Unicef analysis also suggests that most G7 countries could share vaccines immediately without substantially delaying domestic vaccination programmes.
"It's not good enough to wait until the end of the year to donate doses that we need right now," a Unicef official says. "It's perfectly possible for those countries to both vaccinate their own populations and make available a significant portion of those doses for donations."
In particular, it is critically important to vaccinate healthcare workers and the most vulnerable, they add. Unless medics had already been largely vaccinated in India, for instance, an entire generation of doctors and nurses could have been wiped out by Covid.
But in the void between expectations and reality, countries scrambling to secure shots are increasingly turning elsewhere.
China, in particular, is executing a sophisticated campaign of vaccine diplomacy and has exported 323.3m jabs worldwide to date. This is more than double the number exported by the EU (143.8m) and dwarfs the meagre 7.5m exported by the world's biggest vaccine producer, the US.
Supply is one thing, but actually getting shots into arms is a huge undertaking for any country.
According to a review of low- and middle-income countries' readiness to implement vaccine campaigns conducted by the World Bank, 95 per cent have developed national plans and 82 per cent have worked out which groups should be vaccinated first.
However, crucial gaps remain. Only 59 per cent have plans to train vaccinators and less than half (48 per cent) have implemented communications strategies to encourage people to take up vaccines.
While low- and middle-income countries are used to delivering childhood vaccines, so have cold chain systems in place, a mass vaccine campaign for adults is a very different beast, says Mamta Murthi, vice president for human development at the World Bank.
"This is a very different population – adults may be at work, at home, they may be unwilling to travel or not be able to come to vaccine centres," she says.

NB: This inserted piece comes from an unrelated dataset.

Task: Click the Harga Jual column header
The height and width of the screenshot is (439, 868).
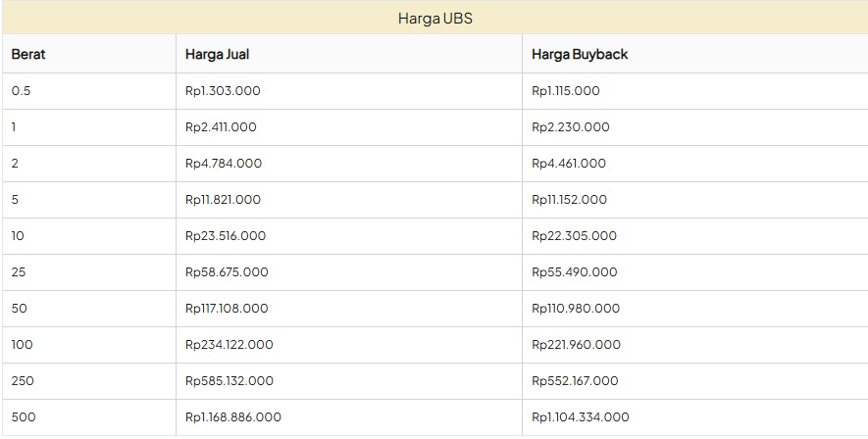Action: coord(217,54)
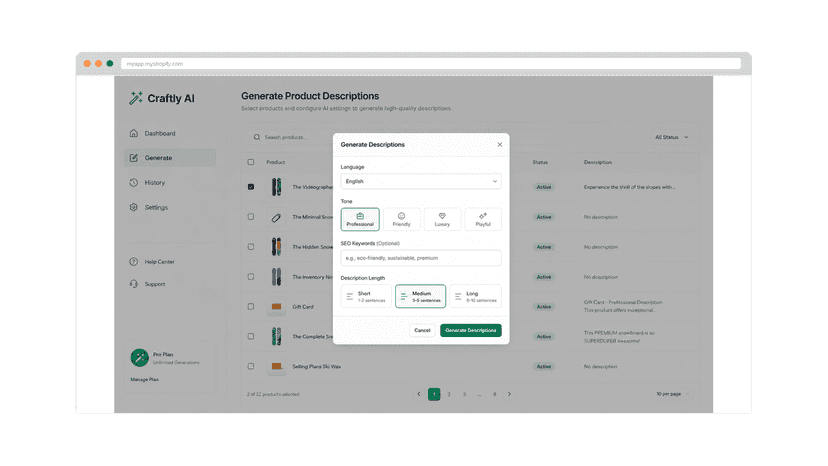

Countries such as Rwanda, Ghana and Kenya have so far run successful campaigns with the tiny amount of supply they have.
But no developing country has begun vaccinating at scale – and this is where any problems are likely to become apparent. "You only truly road-test a system when it has a big throughput," she says.
Vaccine hesitancy has also reared its head, with concerns around rare blood clots linked to the AstraZeneca and J&J vaccines hitting public confidence in Africa.
The Democratic Republic of Congo sent 1.3m unwanted doses to countries including Togo and Senegal before they expired in late June, while Malawi destroyed 20,000 unused shots last month as hesitancy hit rollout.
"There were some assumptions in the public health community that this is such a bad pandemic... that this will change people's minds if they were ever hesitant about vaccines," Professor Heidi Larson, director of the Vaccine Confidence Project, told a Devex event.
"Well, it hasn't really – in fact, the groups and the questioning around vaccines and some of the anti sentiments have actually escalated."
There are also growing concerns that the AstraZeneca and J&J vaccines may be viewed as the "cheap relation" compared to the new mRNA vaccines produced by Pfizer and Moderna.
Given the former make up the bulk of Covax's supply and are far easier to distribute in the developing world, this is a substantial hurdle.
"The AstraZeneca row has significantly impacted confidence – not just across Africa, but around the world," says Dr Ayoade Alakija, co-chair of the Africa Union Vaccine Delivery Alliance. "But there is no choice here [to pick a different vaccine]."
However, back in Kumasi, Nyarko says it is supply rather than confidence that is currently undermining his district's rollout. And with no clear picture on when more shots will arrive, he's left with few options.
"All we can do for now is pray that Ghana can secure another batch," he says. "We are praying that the UK and Europe will help us."